We were confused about where to park and as a result we ended up at the far side of the office building away from the main entrance of the conservatory. This turned out to be the best possible start to the day.
Walking back to the entrance we discovered eight brilliant mosaic panels illustrating the ecosystems of the state of Michigan. The individual panels are around 3’ x 3’ and are the work of Yulia Hanasen, a second generation mosaic artist. Made of Vitreous glass tiles, stain glass and dimensional elements of glass marbles and stone, all hand cut, took 535 hours to complete. Yulia worked with 47 volunteers to complete this remarkable project.
Each panel illustrates a different ecosystem. Just look at this remarkable work.
I was unfamiliar with the concept of Alvar as a landscape description but I learned it is a grass- and sedge-dominated place, with scattered shrubs and sometimes trees. The name “alvar” is derived from a Swedish word for similar landforms near the Baltic Sea.

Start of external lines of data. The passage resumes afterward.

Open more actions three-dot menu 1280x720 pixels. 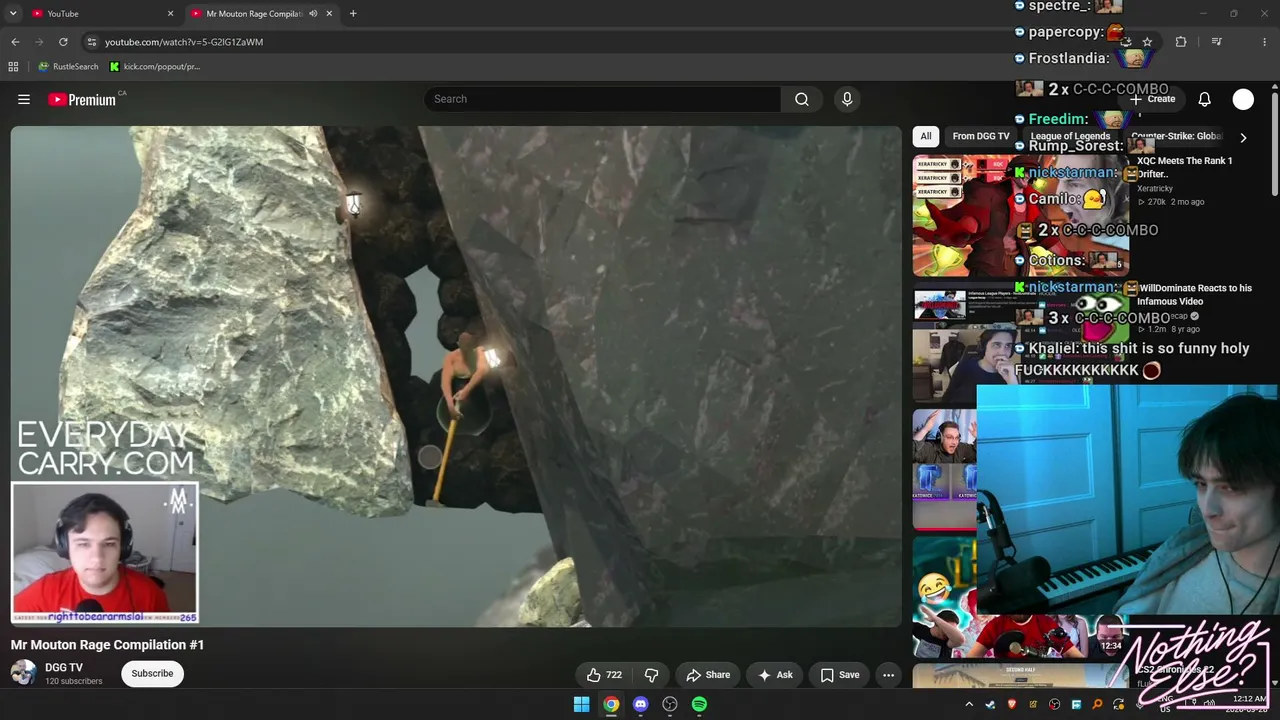pos(888,675)
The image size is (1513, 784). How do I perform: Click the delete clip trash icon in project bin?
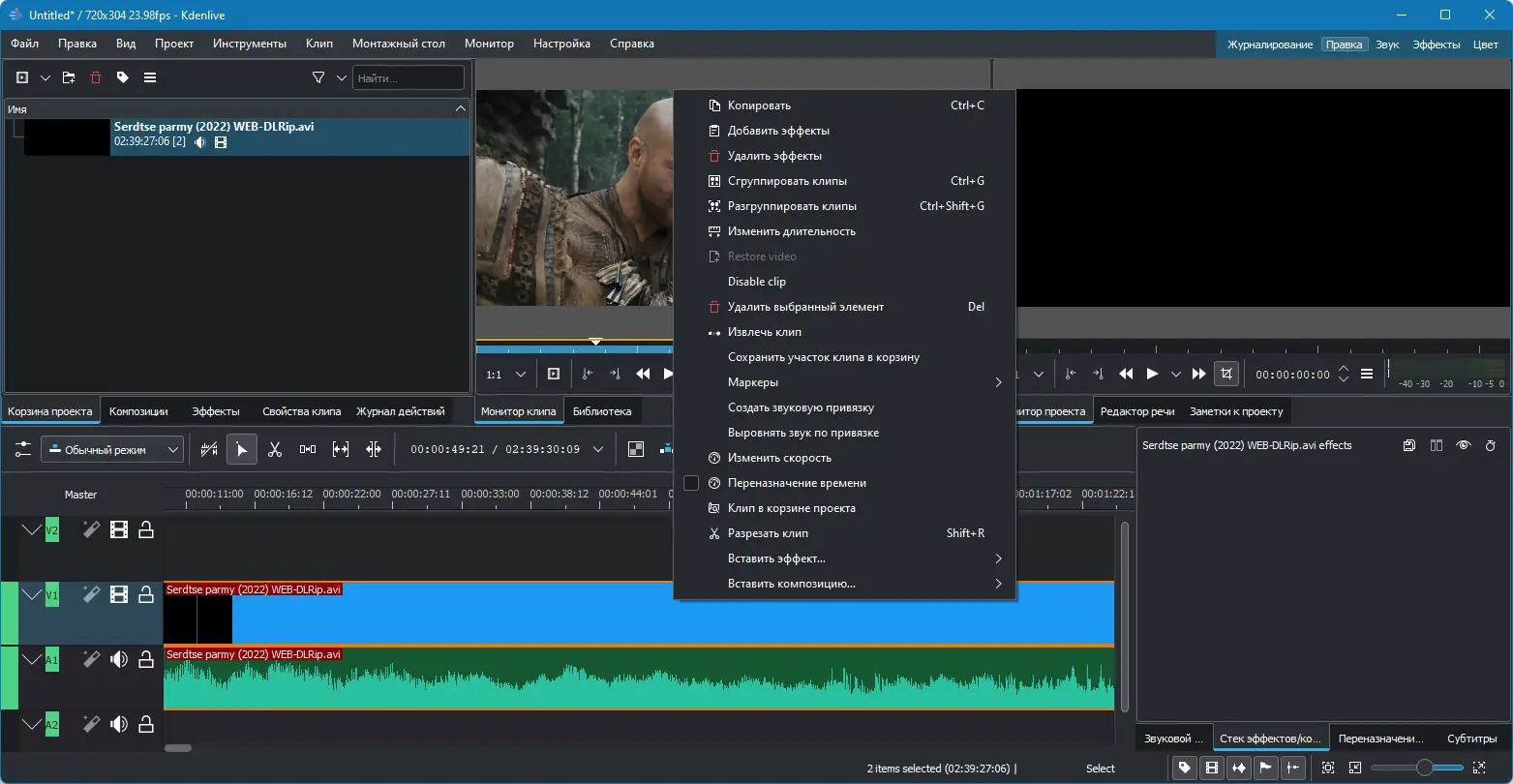(x=96, y=77)
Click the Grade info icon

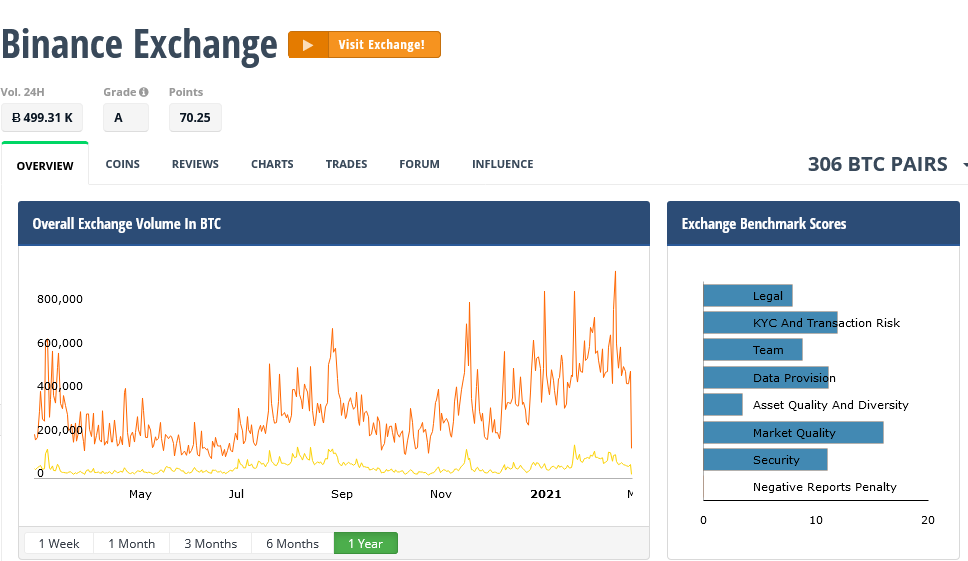point(144,92)
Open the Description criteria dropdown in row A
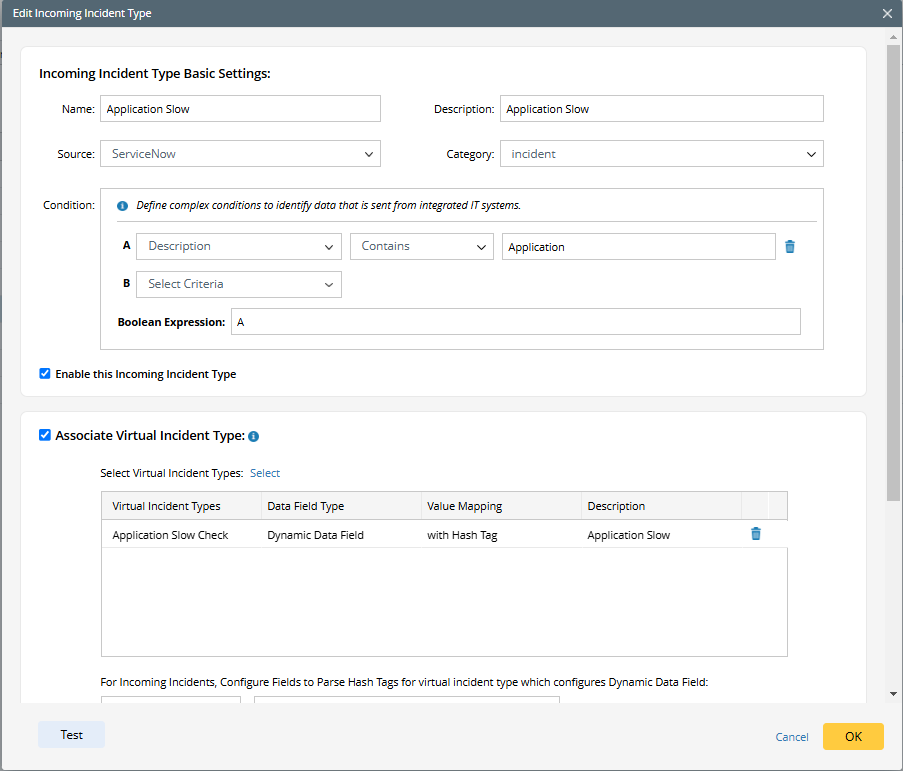This screenshot has width=903, height=771. point(239,246)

These renditions of the Great Lakes ecosystem landscapes are even more impressive close up. You can see the individual pieces, the dimensional elements of the protruding rocks and glass marbles. Here are some closeups of the panels.
Once I completed (with some great effort) a simple flower pot mosaic kit purchased from the craft store. I was shocked by the mess, the fiddly pieces and the uneven results I managed to produce. Seeing this incredible mosaic work I was in awe of the detailed imaginative beauty the artist,Yulia Hanasen and her volunteers produced.
I couldn’t imagine the garden could hold anything better than this wonderful art work but of course I was wrong. This is a wonderful garden with an excellent teaching conservatory filled with excited school children and volunteer docents introducing them to the plants in the garden.
Outside in the garden I found even more wonderful art pieces beginning with the entry gates to the Gateway Garden.
One of two bluestone fountains create wonderful sound in the Gateway Garden.
These are permanent pieces in the garden but the affiliation with the University allows for rotating exhibitions by both faculty and students. All of these are wonderful elements in the garden but the mosaic illustrations are inside the garden gates in the very living plants and gardens you wander through. Every garden surprises me.